Soldiers' Suicide Risk Predictable With Algorithm
the Psychiatry Advisor take:
Researchers have developed an algorithm to help predict which soldiers are at highest risk of suicide after they have been hospitalized for a psychiatric condition.
Ronald C. Kessler, PhD, of Harvard Medical School, and colleagues examined 53,769 hospitalizations of active-duty soldiers from January 2004 through December 2009 with psychiatric admission diagnoses. They then sought to identify common factors in the 68 soldiers who took their own lives in the one year after they were discharged from the hospital.
The strongest suicide predictors included sociodemographic factors such as being male and enlisting at a later age, as well as criminal background, aspects of prior psychiatric treatment (such as the number of antidepressant prescriptions filled in 12 months), and disorders diagnosed during the hospitalization, the researchers reported in JAMA Psychiatry.
Nearly 53% of the suicides in the group were in soldiers who were in the 5% of hospitalizations with the highest predicted suicide risk.

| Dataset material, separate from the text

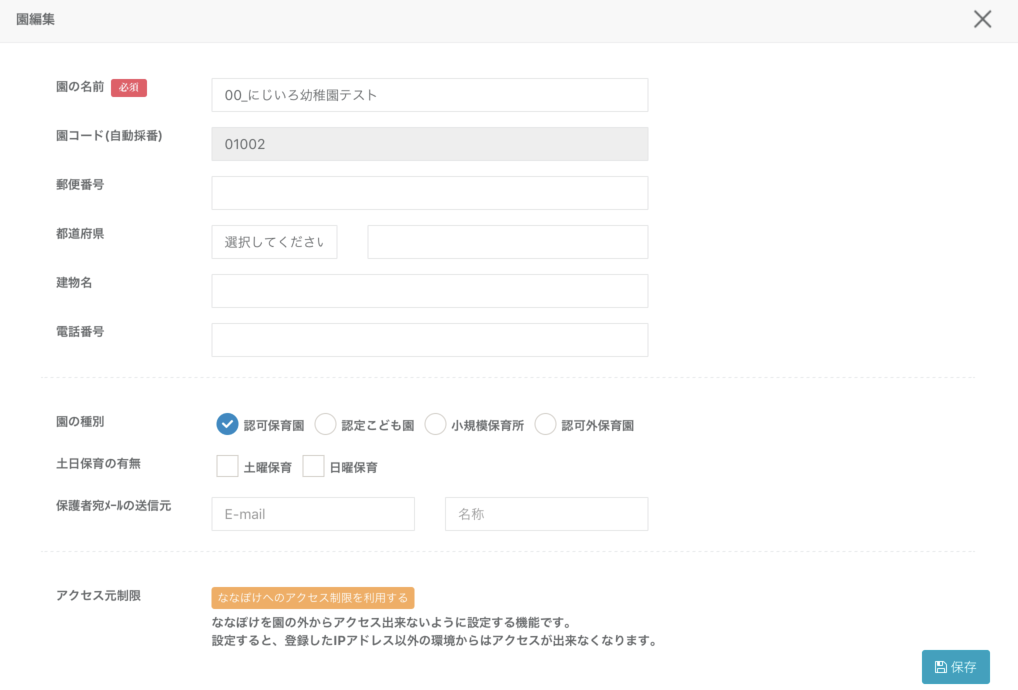
Task: Click the 園コード auto-numbered field
Action: tap(429, 144)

The researchers believe that their algorithm could help identify high-risk soldiers who could benefit from preventive intervention.
"The high concentration of risk of suicide and other adverse outcomes might justify targeting expanded posthospitalization interventions to soldiers classified as having highest posthospitalization suicide risk, although final determination requires careful consideration of intervention costs, comparative effectiveness, and possible adverse effects," they concluded.
Suicide Risk of Soldiers Predictable With Algorithm
The U.S. Army experienced a sharp increase in soldier suicides beginning in 2004. Administrative data reveal that among those at highest risk are soldiers in the 12 months after inpatient treatment of a psychiatric disorder.
The objective of the study is to develop an actuarial risk algorithm predicting suicide in the 12 months after U.S. Army soldier inpatient treatment of a psychiatric disorder to target expanded posthospitalization care.
There were 53,769 hospitalizations of active duty soldiers from January 1, 2004, through December 31, 2009, with psychiatric admission diagnoses. Administrative data available before hospital discharge abstracted from a wide range of data systems (sociodemographic, U.S. Army career, criminal justice, and medical or pharmacy) were used to predict suicides in the subsequent 12 months using machine learning methods (regression trees and penalized regressions) designed to evaluate cross-validated linear, nonlinear, and interactive predictive associations.